Luogu P5788 【 Templates 】 Monotonic stack

Title address

https://www.luogu.com.cn/problem/P5788

Title Description

Input

5
1 4 2 3 5

Output

2 5 4 5 0

Monotonic stack ： Every time a new element is put on the stack , The elements in the stack keep orderly monotonic increasing or decreasing

The elements of the array can be compared to the height of an adult , Stand these people in a line , Start with one person , Ask the first person visible behind him
For example, in the example , Elements [4], Compare a height to 4 People who , Then the first person visible behind this person is [5], because [2],[3] Height ratio [4] Short , Is blocked. .

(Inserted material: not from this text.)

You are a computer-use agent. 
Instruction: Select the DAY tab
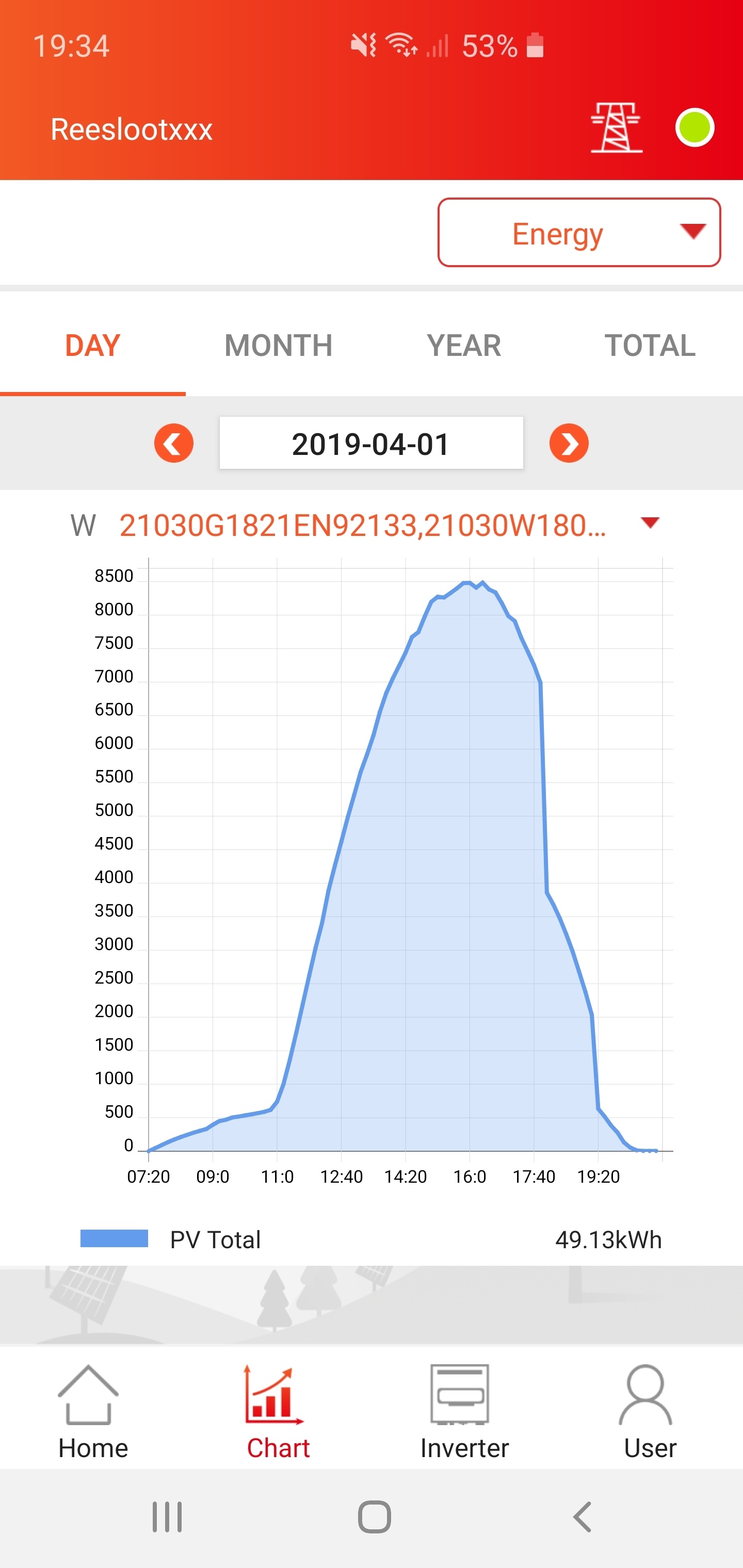point(92,346)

Then start creating monotone stacks ：
Press data from back to front ,[5] Push , Then press in [3], also [2], Because it conforms to the principle of monotonous decline , that [3] The previous number , That is to say, bi [3] The taller one is [5], Than [2] The taller one is [3]. Press in [4] There is a slight change when , because [2],[3] All ratio [4] smaller ( Height ratio [4] Short ), So the [2],[3] All out of the stack , that [4] The previous number is [5], It also conforms to the principle of monotonic decline . And finally [2], Than the stack [4] smaller , Therefore, there is no operation of pressing out the stack , Is directly [4]

The code is as follows ：

#include<iostream>
#include<cstdio>
#include<stack>
#define INF 3000005
using namespace std;
int line[INF], ans[INF];
//line Is an array that stores data ,ans Is an array of answers 
int main(){
    
	int i, n;
	scanf("%d", &n);
	for (i = 0; i < n; i++){
    
		scanf("%d", &line[i]);
	}
	stack<int> s;
	// Scan elements from back to front 
	for (i = n - 1; i >= 0; i--){
    
		while (!s.empty() && line[s.top()] <= line[i]){
    
		// Take two. " tall " Elements between elements are pressed out of the stack , Because they have no meaning to exist 
			s.pop();
		}
		ans[i] = s.empty() ? 0 : (s.top() + 1); // Get the location of the element 
		s.push(i); // Index , Not the elements 
	}
	for (i = 0; i < n - 1; i++){
    
		printf("%d ", ans[i]);
	}
	printf("%d", ans[i]);
	return 0;
}

leetcode 503. Next bigger element II

Title address

https://leetcode-cn.com/problems/next-greater-element-ii

Title Description

 Given a circular array （ The next element of the last element is the first element of the array ）, Output the next larger element of each element 
 Numbers  x  The next larger element of is in array traversal order , The first larger number after this number ,
 This means that you should cycle through it to the next larger number . If it doesn't exist , The output  -1.

 Example  1:

	 Input : [1,2,1]
	 Output : [2,-1,2]
	 explain :  first  1  The next larger number of is  2;
		   Numbers  2  Can't find the next larger number ; 
		   the second  1  The next largest number of need to loop search , The result is also  2.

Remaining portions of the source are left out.